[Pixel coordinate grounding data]
........
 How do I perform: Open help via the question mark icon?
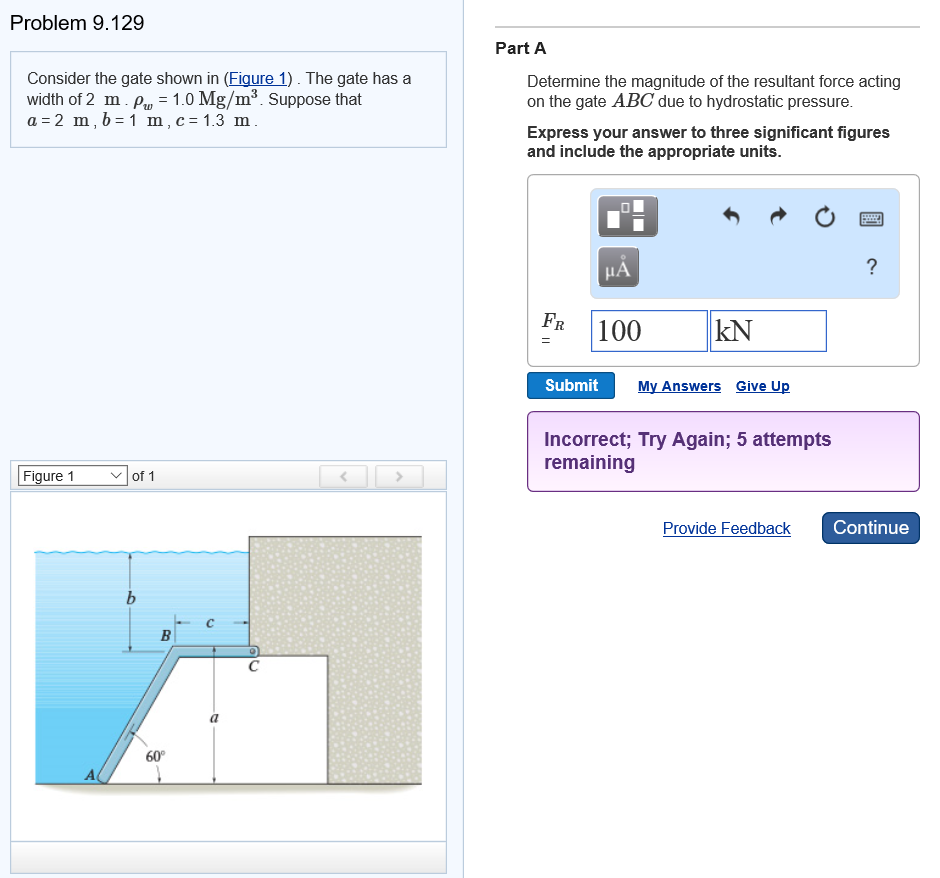(x=871, y=267)
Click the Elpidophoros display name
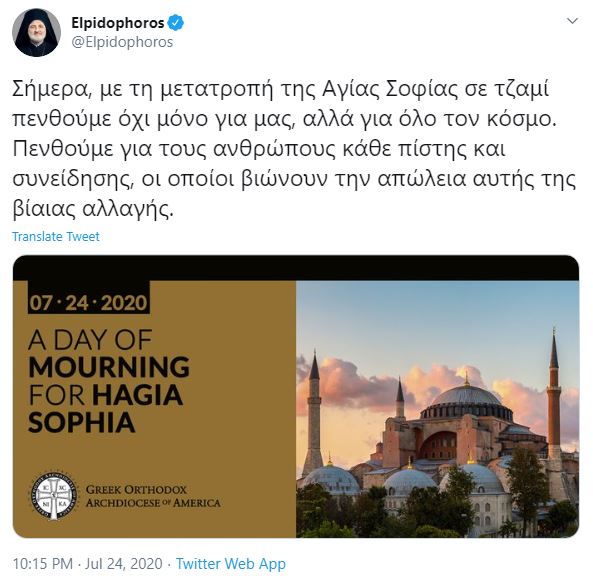The image size is (593, 587). [x=118, y=23]
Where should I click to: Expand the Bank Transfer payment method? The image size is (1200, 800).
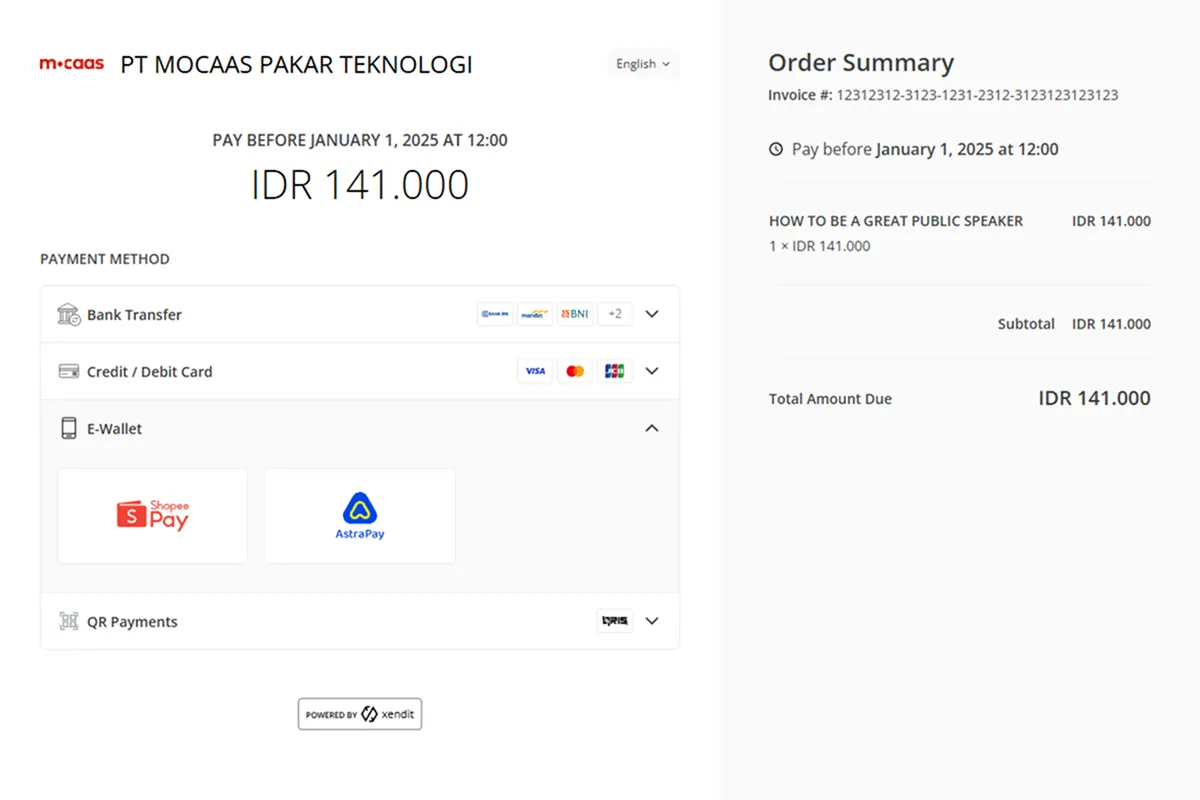coord(652,313)
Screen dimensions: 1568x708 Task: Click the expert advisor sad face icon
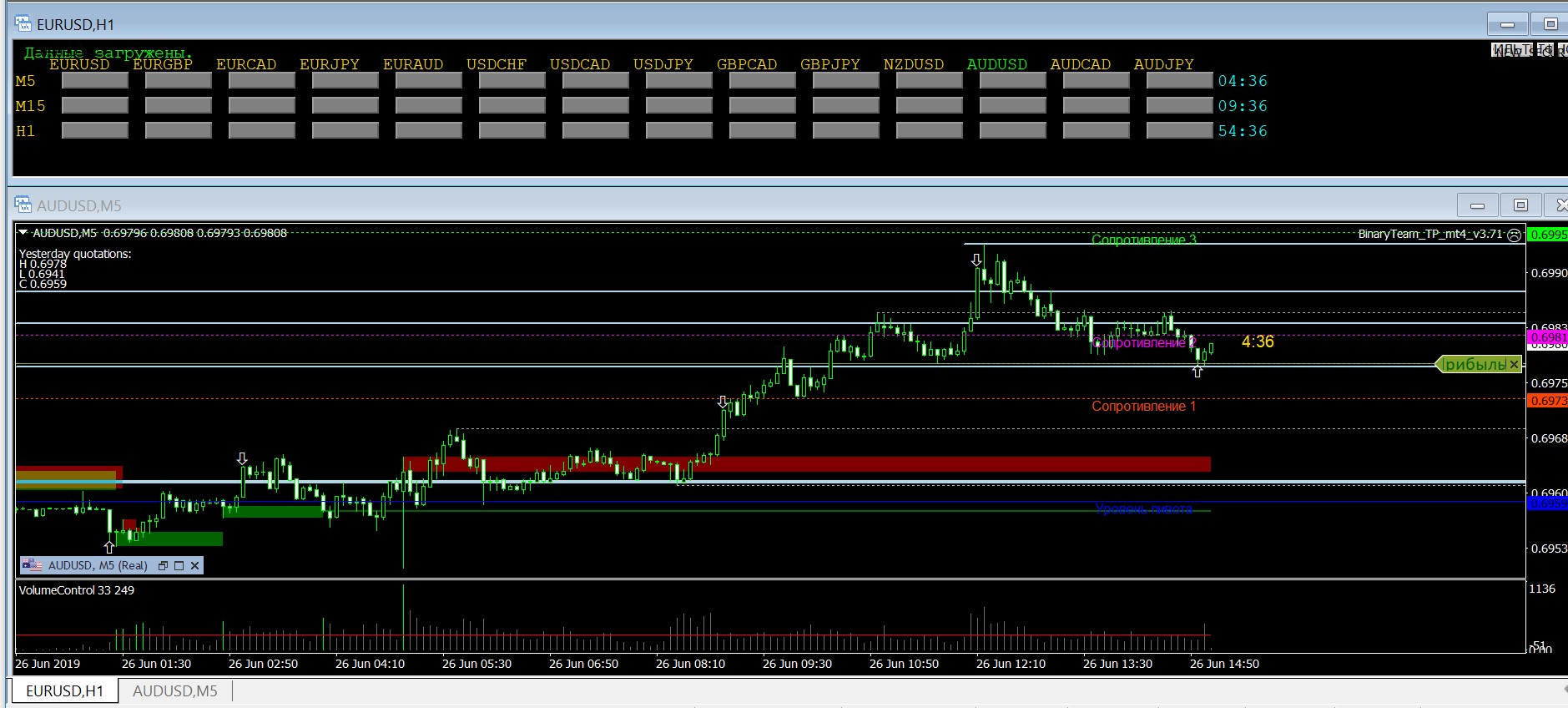tap(1514, 235)
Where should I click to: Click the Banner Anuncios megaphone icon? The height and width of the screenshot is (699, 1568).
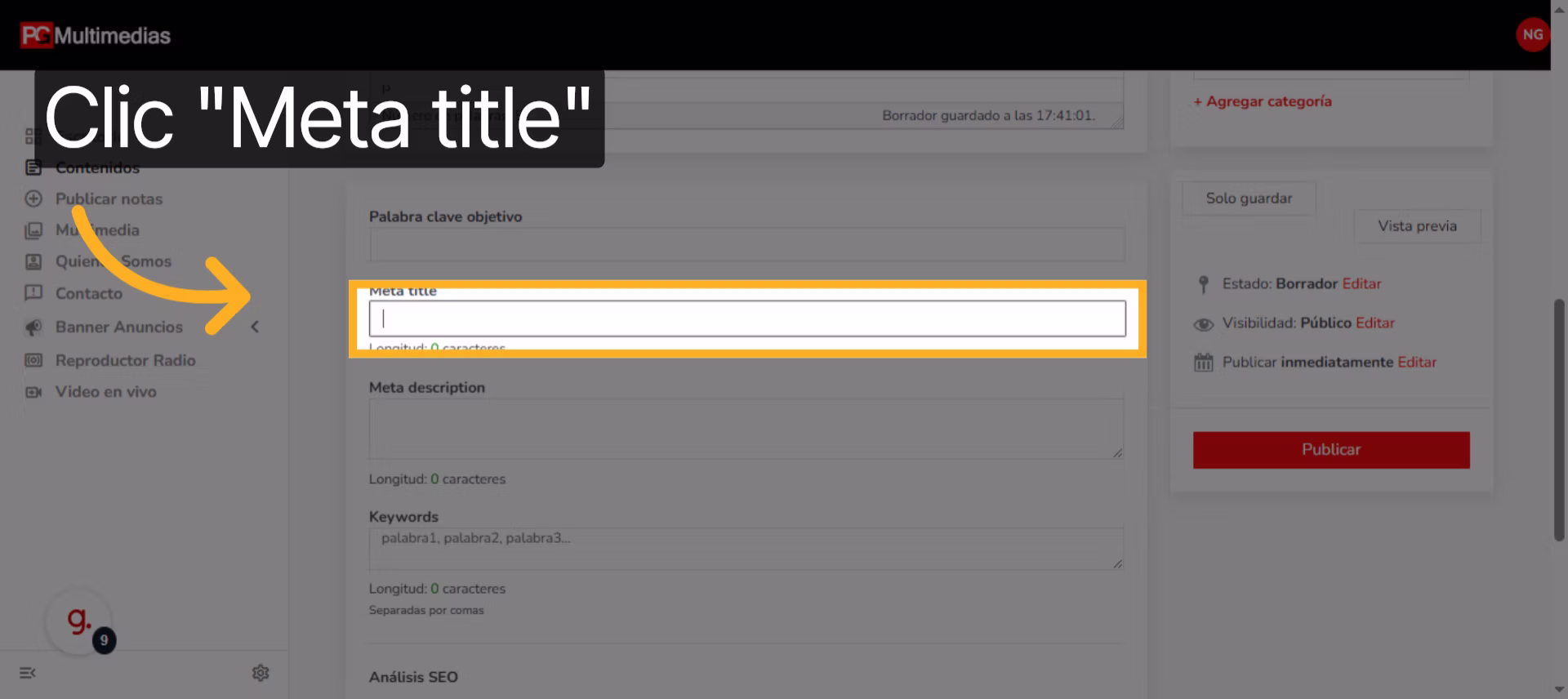[x=33, y=327]
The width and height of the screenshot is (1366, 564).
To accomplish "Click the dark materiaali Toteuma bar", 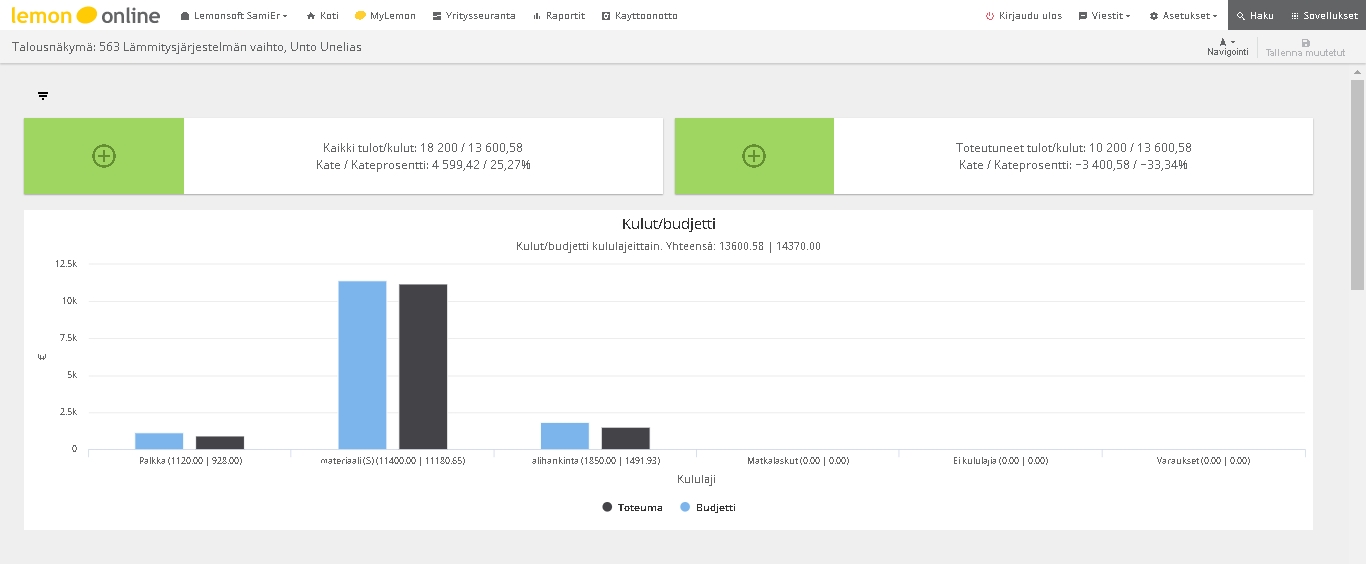I will click(x=423, y=366).
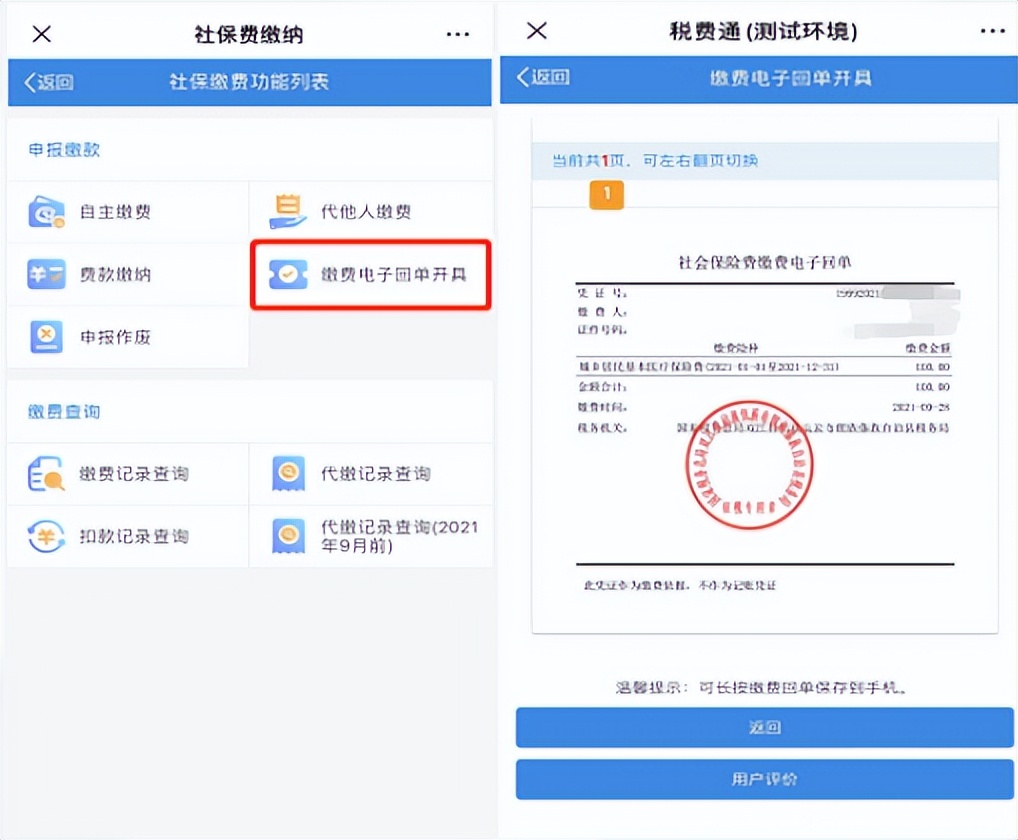Open more options menu in 社保费缴纳

pyautogui.click(x=457, y=35)
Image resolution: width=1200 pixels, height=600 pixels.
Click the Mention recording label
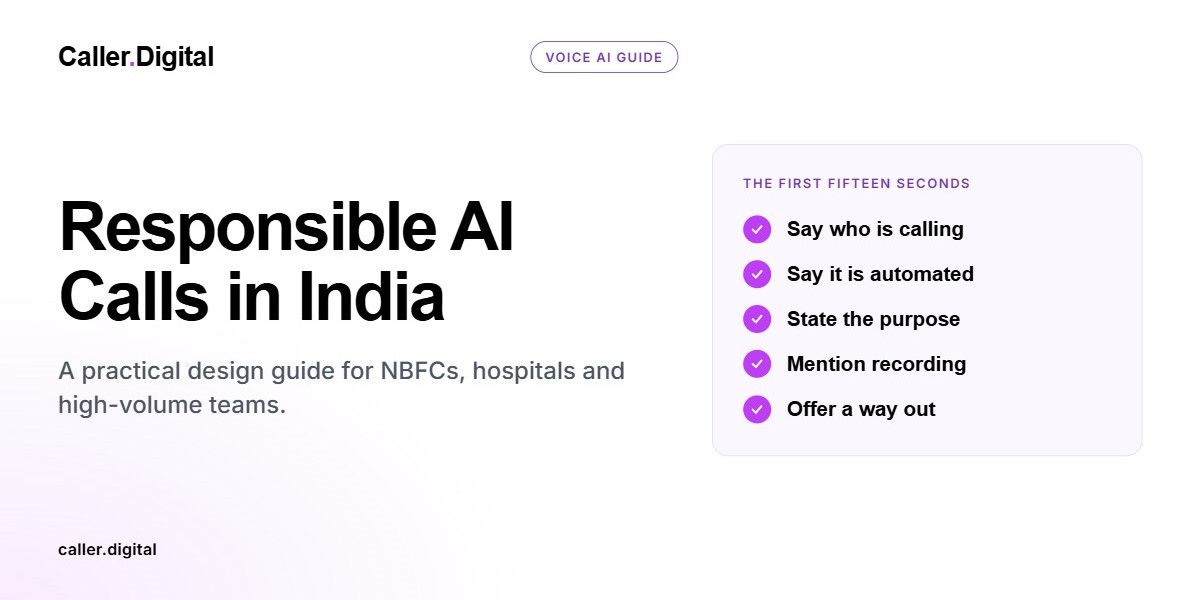(x=876, y=364)
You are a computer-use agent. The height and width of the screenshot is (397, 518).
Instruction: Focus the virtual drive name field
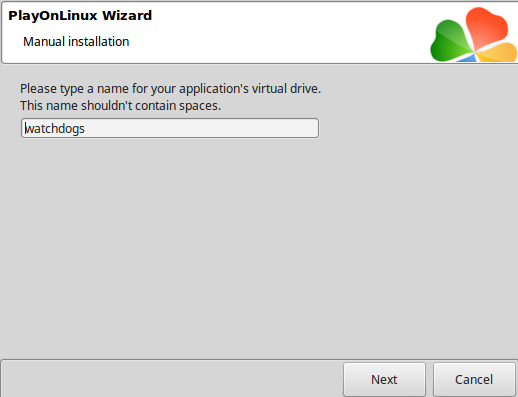[170, 128]
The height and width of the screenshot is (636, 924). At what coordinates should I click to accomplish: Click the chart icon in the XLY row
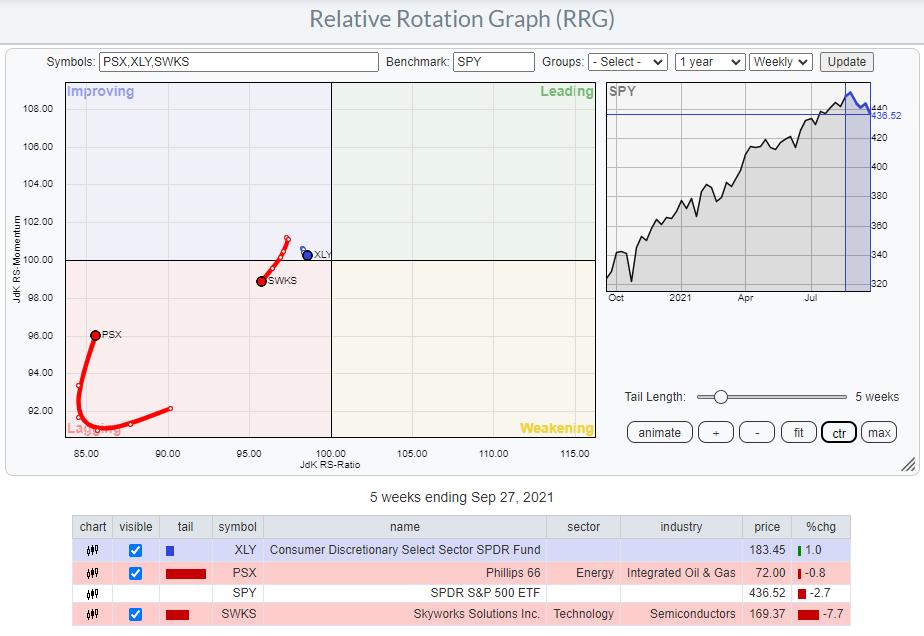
........
• [EXERCISE DIRECTIONS] Beginning with the line that holds "Image resolution: width=1200" and continuing to the end of the entries above, set down each line exactly, both ends included; include no pictures.

• [TASK RESPONSE]
Image resolution: width=1200 pixels, height=600 pixels.
Click the Mention recording label
(x=876, y=364)
You are a computer-use agent. The height and width of the screenshot is (397, 518).
Instruction: Focus the virtual drive name field
[170, 128]
The height and width of the screenshot is (636, 924). At what coordinates should I click to accomplish: Click the chart icon in the XLY row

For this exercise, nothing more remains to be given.